The decay rate should be of about the same order as the number of feature vectors, so that with each neighborhood size, the network is exposed to a fair sampling of input space. Alpha should start out fairly high, between 0.8 and 1.0, to cause the first passes of large neighborhoods to generate strong key regions to which it will later add detail with a more gentle alpha. The alpha goal should be greater than zero, so that the smallest radii have the boundary-sharpening effect described above. It should be weaker than alpha, though, so that later passes don't try to disturb the order initially set up when alpha was large. A value around 0.2 works nicely.

Mapping feature figures.

The interesting results appear when we modify the vectors in input space. I'll describe a few of those results here; you can view some of them with mapview. Type mapview out/full, for example, to view the feature figure col/full and the results of training a map to that figure. The tiny program gentrain.c can be modified to create various new output figures; that's how I created all of those in the col/ directory.

The full feature figure is simply vectors distributed uniformly all over the unit cube. Note in the trained map that you can locate points corresponding to all eight corners of the cube. Furthermore, every color squishes smoothly into every other color. As we'd hope, the entire map is smooth (continuous), since every feature vector was nearby some other vectors in every direction.

Now clearly, a Kohonen net can't squish a solid cube into 2-space any better than a mathematician can, and a mathematician can't. So what compromise has the network come up with? At this point it is best to introduce another way of thinking about the self-ordering process. Recall Jeremy's demonstration of Neural Graphics, in which a blob stretched out into a grid in feature space, trying to fill up the area of the feature figure (for example, a triangle). That's the image which best depicts this situation. Use the view grid feature to see a graphic display of the inverse mapping from all of output space (every neuron in the map) back into a surface in input space.

Connect the neurons with a grid, each neuron to its closest neighbors. When the training began, the grid in feature space was either condensed into a point at the origin (for zeroed neurons) or randomly contorted throughout the unit cube. As it trained, the key regions, such as a spot of bright red, represents a portion of the grid that has been pulled into a corner of the cube. Because of how Kohonen maps preserve continuity, nearby points on the grid have been pulled near that corner as well, helping form the grid into a surface rather than a chaotic blob. Clearly, since the surface is two dimensional, the final grid is simply a wavy surface wandering through the cube, trying to distribute itself uniformly throughout.

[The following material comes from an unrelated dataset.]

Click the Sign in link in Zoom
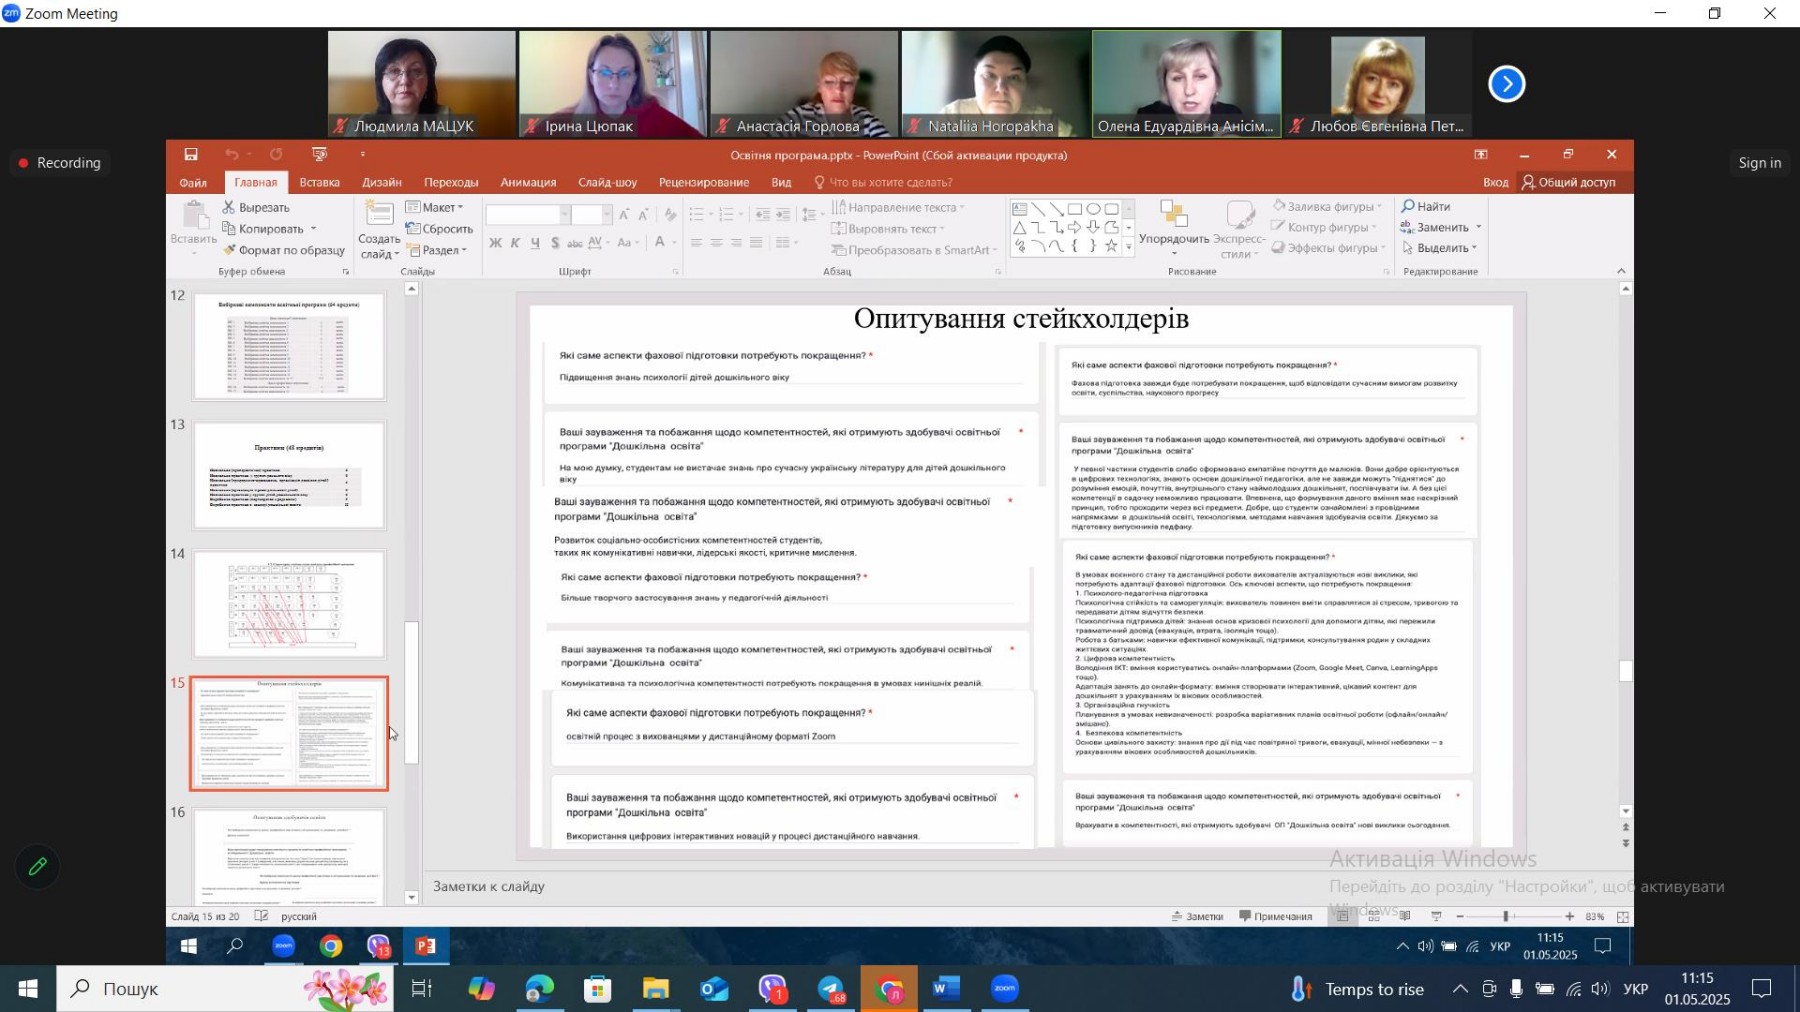This screenshot has height=1012, width=1800. (x=1759, y=163)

One final interesting observation about the figure full is how it seems to produce almost independent stripes of red, green, and blue. Furthermore, notice that they're as orthogonal to each other as they can be in 2-space. (I.e., there are only two orthogonal vectors in 2-space, so two colors are forced to share one and line up parallel to each other.) The secondary colors (magenta, cyan, and yellow) show up at the intersections of the primary stripes just as they would if the stripes were produced by independent light sources, and the secondaries were locations of additive color. The network showed this behavior repeatedly with the full cube as input. I conclude from this that the network is responding to the fact that the input space has three very clearly defined basis vectors, and those bases stood out clearly in the self-organization of the map. Imagine that: a neural net that does linear algebra!

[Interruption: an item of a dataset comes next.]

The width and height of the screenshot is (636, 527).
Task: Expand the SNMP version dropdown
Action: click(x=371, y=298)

Another interesting figure is bluered, so named because it contains two planar regions, one with colors which have no red in them, and others which are saturated with red. The two regions are separated by the volume of the unit cube. Notice how the map is sharply divided into the appropriate blue-green and red-white regions. Also, observe how each planar surface was mapped in a straightforward manner. In the red region, you can find the key regions for red, yellow, magenta, and white, and the area bounded by those points is a simple morph of the red plane from input space. Examine the corresponding inverse image grid, and you'll see how the surface has two parts, each squished flat onto one of the plane figures. Since there is only one large surface, notice the stringy web crossing over the chasm in between, with almost no neurons living in the gap. Remember this when we come to the concluding discussion.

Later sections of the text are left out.